TASK BRIEF
In the passage on controlling draws in the World Championship, where did Frank Marshall finish in the English round robin tournament in which he won all 44 games?

Controlling Draws in the World Championship

Fascinating article covering the question of whether Magnus Carlsen back in the World Championship cycle?

Most interesting is the rule on draws. Not a surprise there is a rule on draws, but rather than the historical “Must make X moves before an offer,” now FIDE has leaned towards other methods usually favored by privately sponsored tournaments.

At the world championship level, allowing theoretically known draws to be claimed may make sense. Would that include table-base checking and their sometimes tortuous drawing methods?

At lower levels I’ve seen 1800+ players mis-handle and lose a drawn K vs K+P ending, even in non-time-pressure situations (including black K on e7, white P on e6, white K on e5 - black played Kf8 rather than Ke8).

When players want to draw, they will, regardless of the rules. I guess we will see the “spectacle” of players shuffling pieces back and forth and creating more draws through a repetition of position.

These attempts to avoid draws have all been done before. In the late 1800’s and early 1900’s, a number of tournaments had odd rules that cancelled draws, required replays of games, or gave 1/4 points for draws. In one tournament, a draw by Black was scored as a win for him. All of these rules by reformers were derided by the players and the public after some shocking results that deprived favorites of prizes. My favorite weird tournament result was the one notched by US Champion Frank Marshall. He entered a round robin tournament in England that awarded one point for a win against a lower ranked player, but more points against a higher ranked foe. Marshall played 3 games a day at normal time controls and won all 44 games. He came in third place!

The best way to cut the number of GM draws is to provide a financial incentive to play fighting chess. That is how i would attack the problem, make it worth their while to risk. Maybe a prize for “aggressive play” even for a player who didnt score high, but tried hard to win.

That would work if it’s unrated or if the top 10 is only playing the top 10. Conditions and appearance fees based on ratings will outstrip tournament-based financial incentives for a long time.

I was referring to top-level tournaments, like “top 10”. I don’t see chess having a draw problem in lower-end tourneys…
If financial incentives produce fighting chess, more fans will keep and gain interest, and everyone benefits.

Tablebase positions have been misplayed as recently as game 2 of the Kramnik-Topalov match. 6k1/1p2r3/3K4/6N1/3P4/8/8/8 b - - 0 53

Geller-Fischer, 1970 interzonal, Fischer-Taimanov match game 2, & this position from the Korchnoi-Kasparov match 8/8/4K3/6r1/3P1k2/3R2p1/8/8 w - - 0 1 were all tablebase draws that were lost.

Let the humans play.

I was watching Ivanchuk-Topalov a few days ago on ICC. According to the computer, Ivanchuk had an advantage. Then Topalov turned it around and had a similar advantage, about +.5 according to Houdini. Suddenly it comes across: DRAW. Give me a break. My point isn’t to blindly follow computers, but after this, I can’t listen to the people that say there is “no draw problem”. THIS is a problem. The game was dynamic, obviously with the advantage gone back and forth was interesting, and had an unclear ending. The players should have no right to just walk away from this game. There should be a penalty for such action. Heck, imagine if I walked out of work after 6 hours instead of 8!

DATASET SECTION
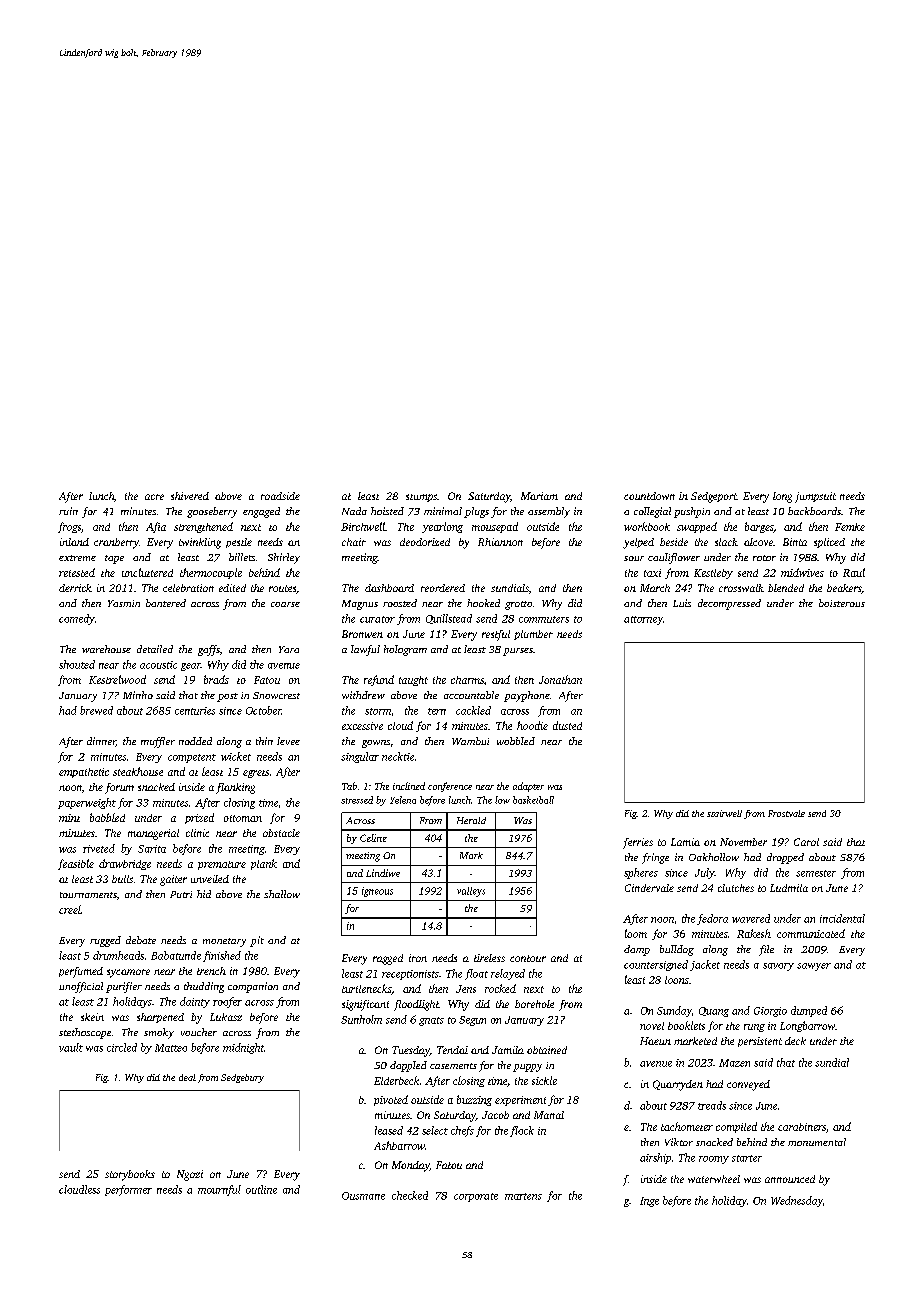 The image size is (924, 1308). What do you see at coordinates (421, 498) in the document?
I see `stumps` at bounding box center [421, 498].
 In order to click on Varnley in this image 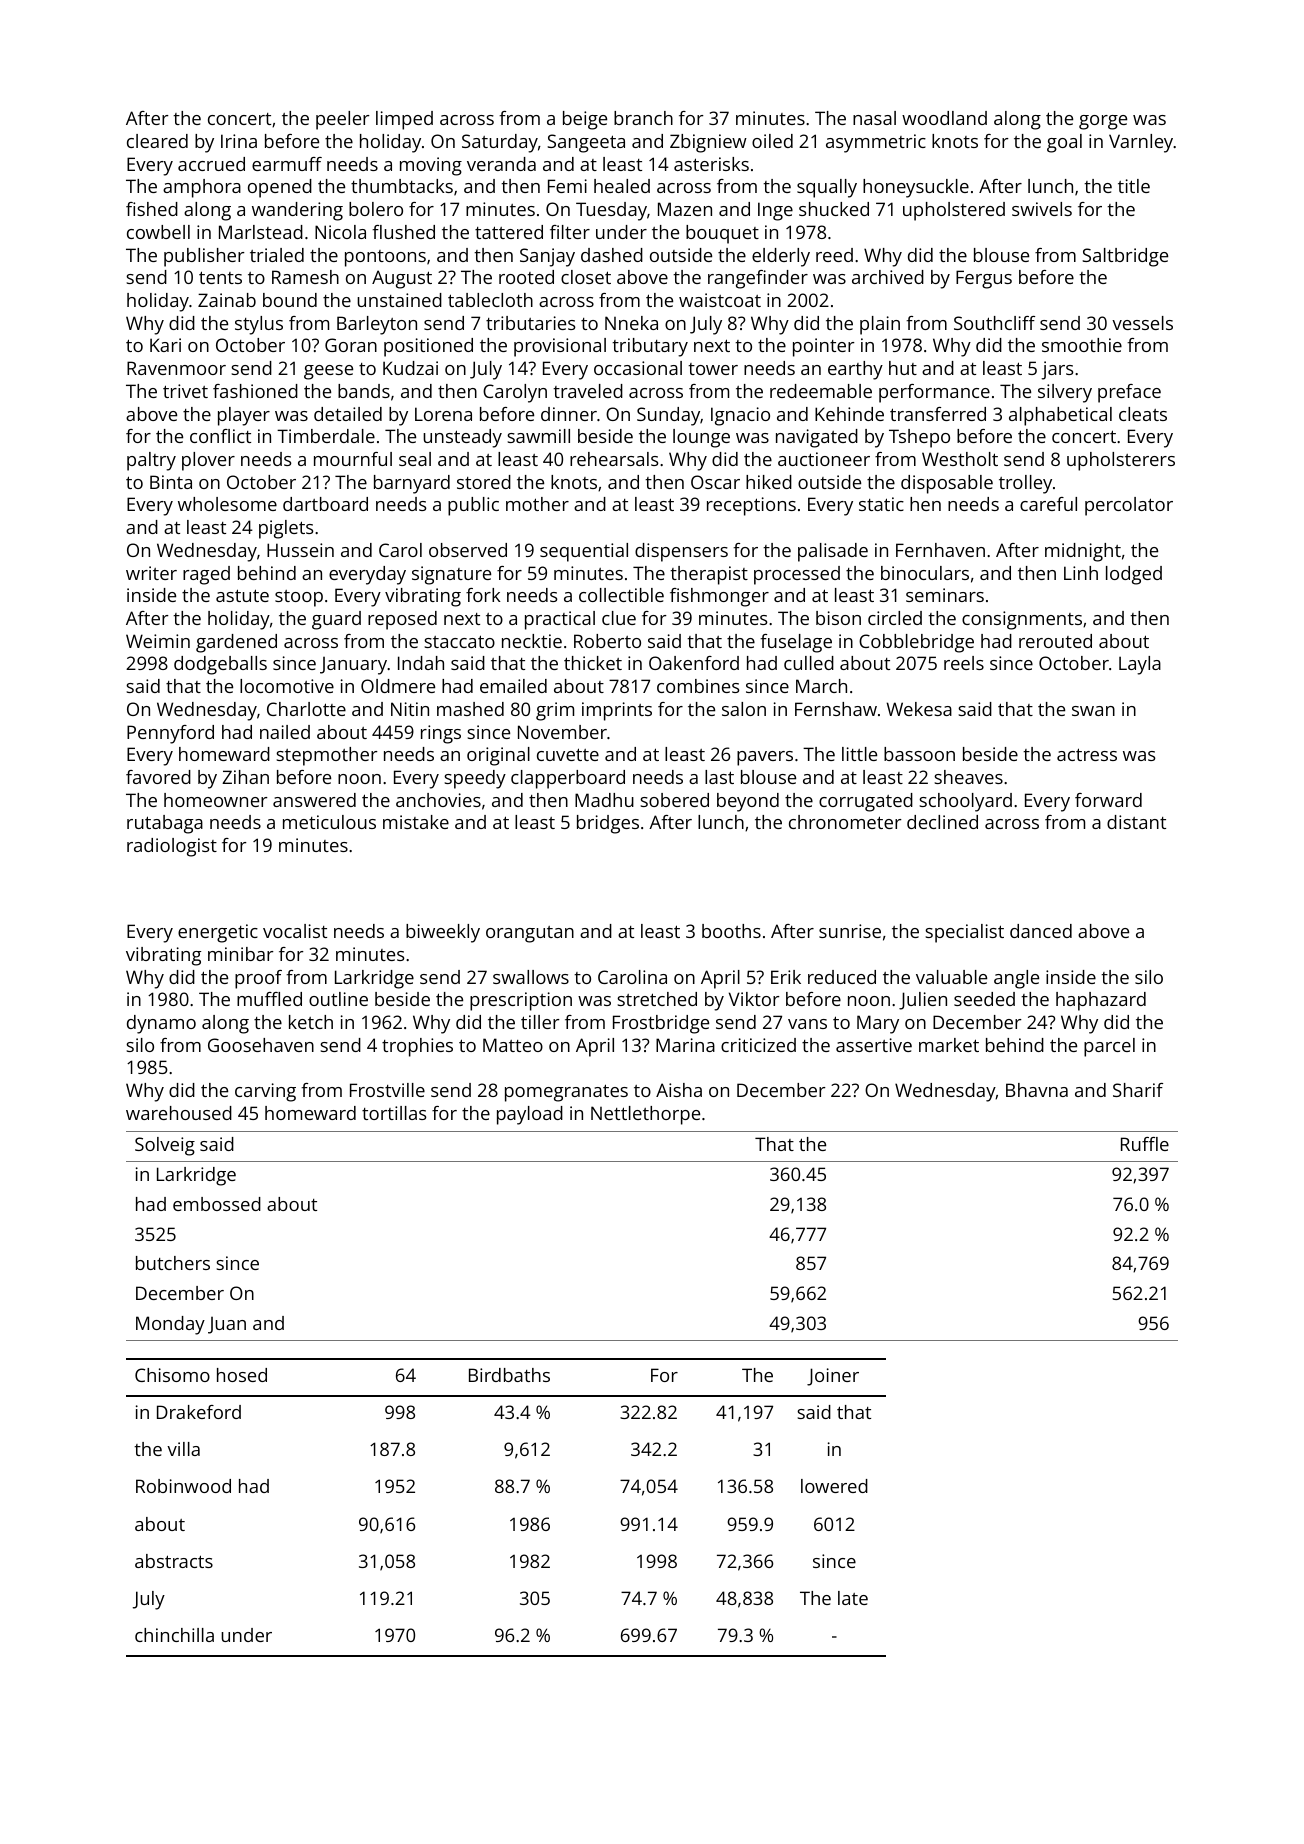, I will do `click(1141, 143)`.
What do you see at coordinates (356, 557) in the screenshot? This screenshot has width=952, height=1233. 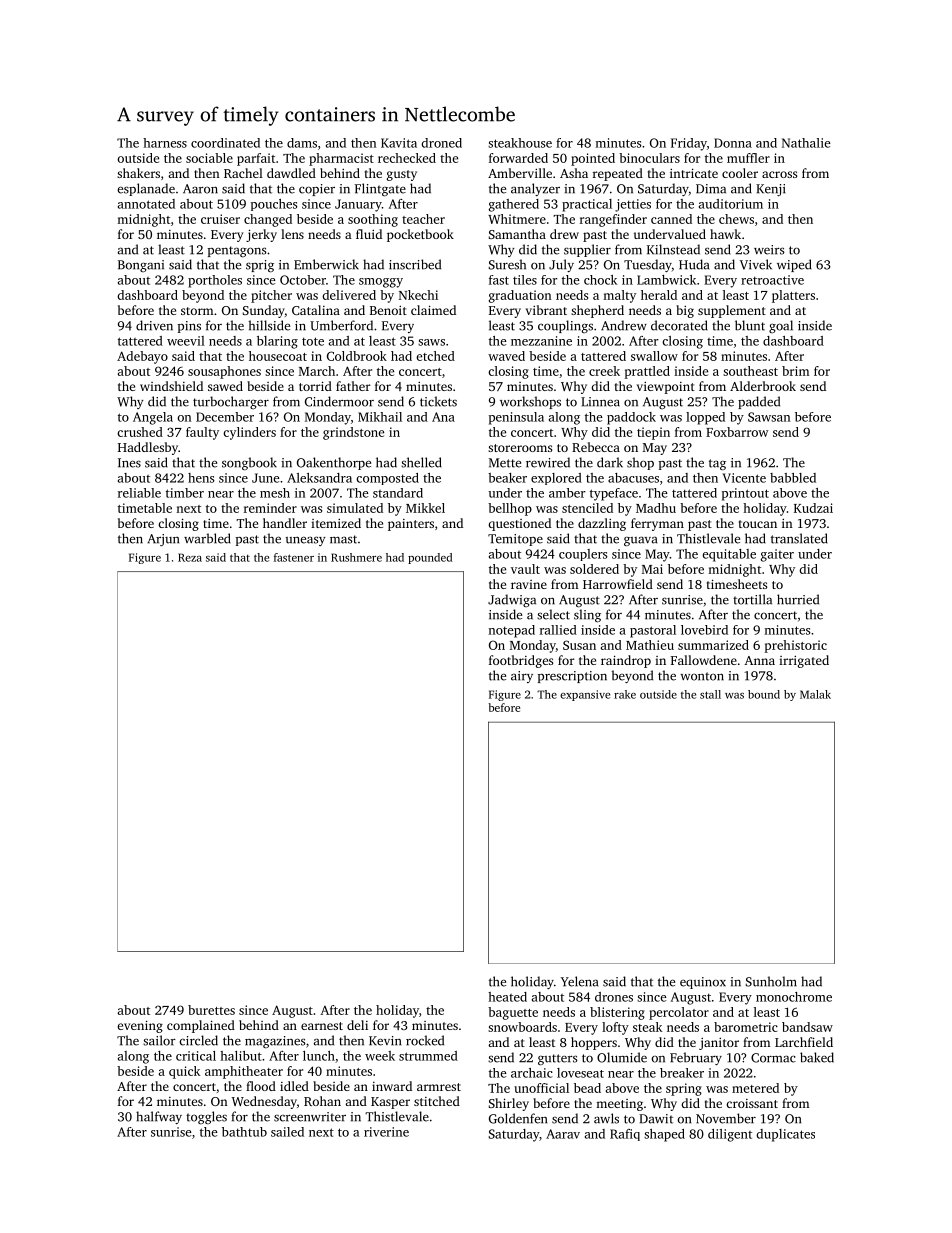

TASK RESPONSE
He came in third place.